Plenty of seniors feel this strong sense of civic duty, but for Jeffrey, Election Day is about something else. Born in her family's house in Tuskegee, Ala., she grew up aware of the discrimination that kept her African-American parents from voting.
So to her, the right to vote feels a little like a religion.
"I feel I need to carry out what my parents were not able to do," says Jeffrey, whose family moved to Denver when she was a youngster, in part to escape the racism they endured in the South. "When I became old enough to vote, fortunately I could."
It's not the first thing on her mind when she votes, but it's not too far from it, either - the story about the night riders, white supremacists whose members once rode their horses to her bedroom window to scare her. Her father stood in her bedroom with a gun to make sure she would be safe. She was 4 years old.
When Jeffrey moved as a young woman to New York City, where she studied at Columbia University's Teachers College, she began her life as a voter, registering first as an independent but often voting Democrat. She remembers her favorite votes: Franklin Delano Roosevelt is, to her, simply "Franklin." She proudly recalls voting for "all the Kennedys," a declaration that is met on the shuttle bus with nods of approval from many other seniors who said yesterday that they voted for Robert F. Kennedy's eldest child, Lt. Gov. Kathleen Kennedy Townsend, in the Maryland governor's race.
Jeffrey keeps mum about her own choices this election - "It's my business!" she insists - although in the race for Prince George's county executive, she acknowledges feeling a strong pull toward Prince George's County State's Attorney Jack B. Johnson, a young black Democrat who reminds her of her son, who died a decade ago.
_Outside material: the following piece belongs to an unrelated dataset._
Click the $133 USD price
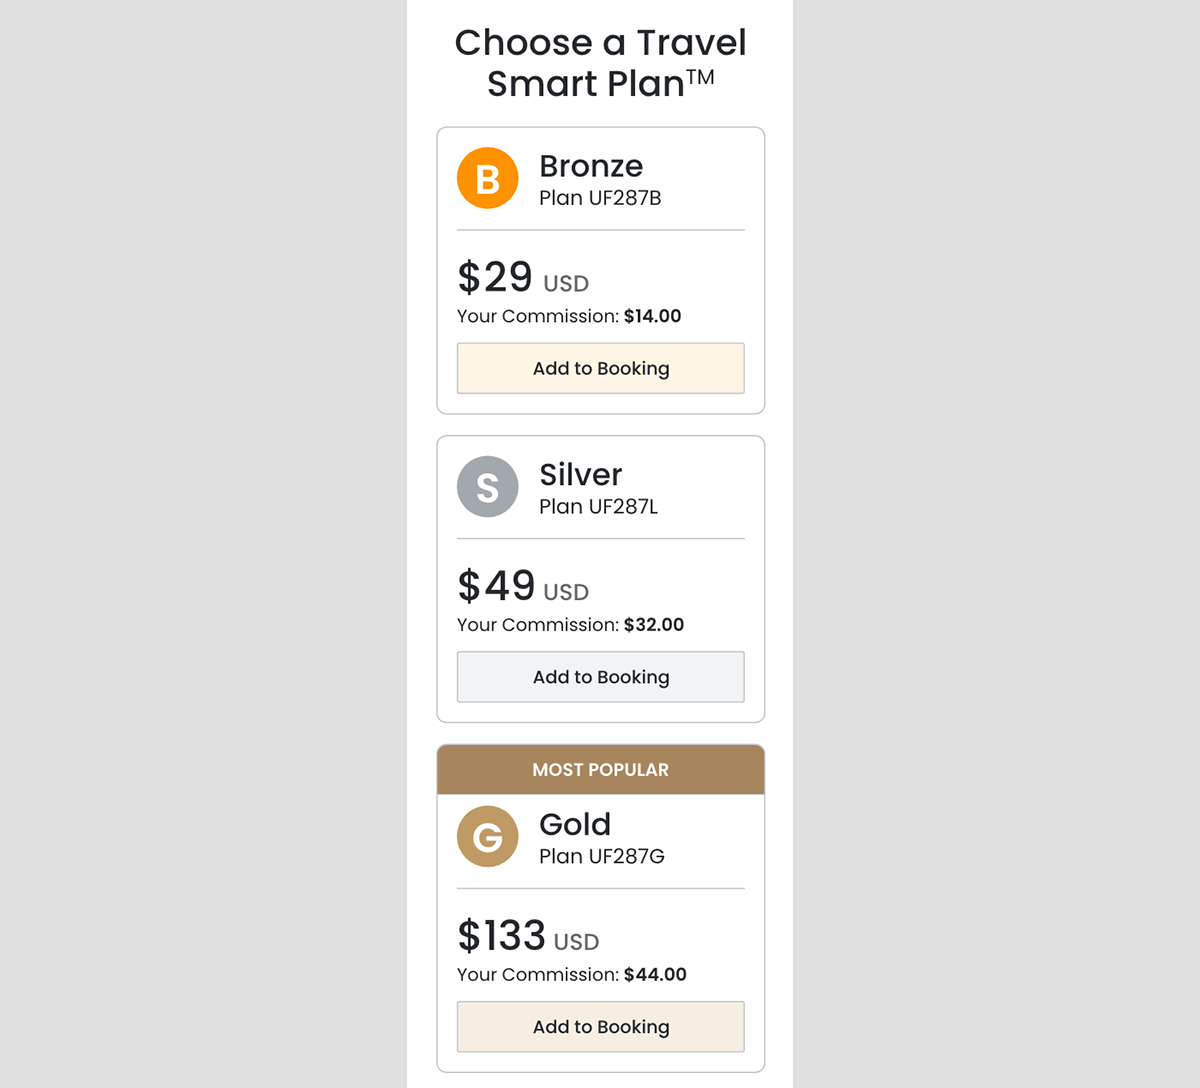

"I want to give young black men every chance that I can," says Jeffrey, whose son, James, was a Peace Corps volunteer who worked in Africa. "I feel like I'm holding up my son because he was very interested in giving young black men opportunities."
A few minutes before 11 a.m., she sets her jaw and makes her way to the voting booth. An informed voter, she makes quick work of the lengthy ballot. "I'm through," she declares.
By noon, the other seniors have finished, and it's time to leave the polling place. Jeffrey gets a passer-by to help her out of her seat. She gathers up her purse, which includes a guide with instructions about using the new voting machines, and boards the bus.
She's tired these days, too tired for her regular tai chi classes at the retirement community, where she has lived since 1991. She felt so run-down during the summer that she canceled her regular trip to Denver, where she usually visits one of her two nieces. After the death of her husband nine years ago, her nieces are her last surviving relatives. Recently, she even stopped volunteering at the National Cathedral in Washington, something she had enjoyed during the many years she has lived in the D.C. area.
Despite the fatigue, though, she vows not to lose her November passion.
"Only when I can no longer act independently will I stop going to the polls," she says, before boarding the motorized scooter that waits for her in the lobby at Collington. "I will vote and I will keep voting, because that is my responsibility."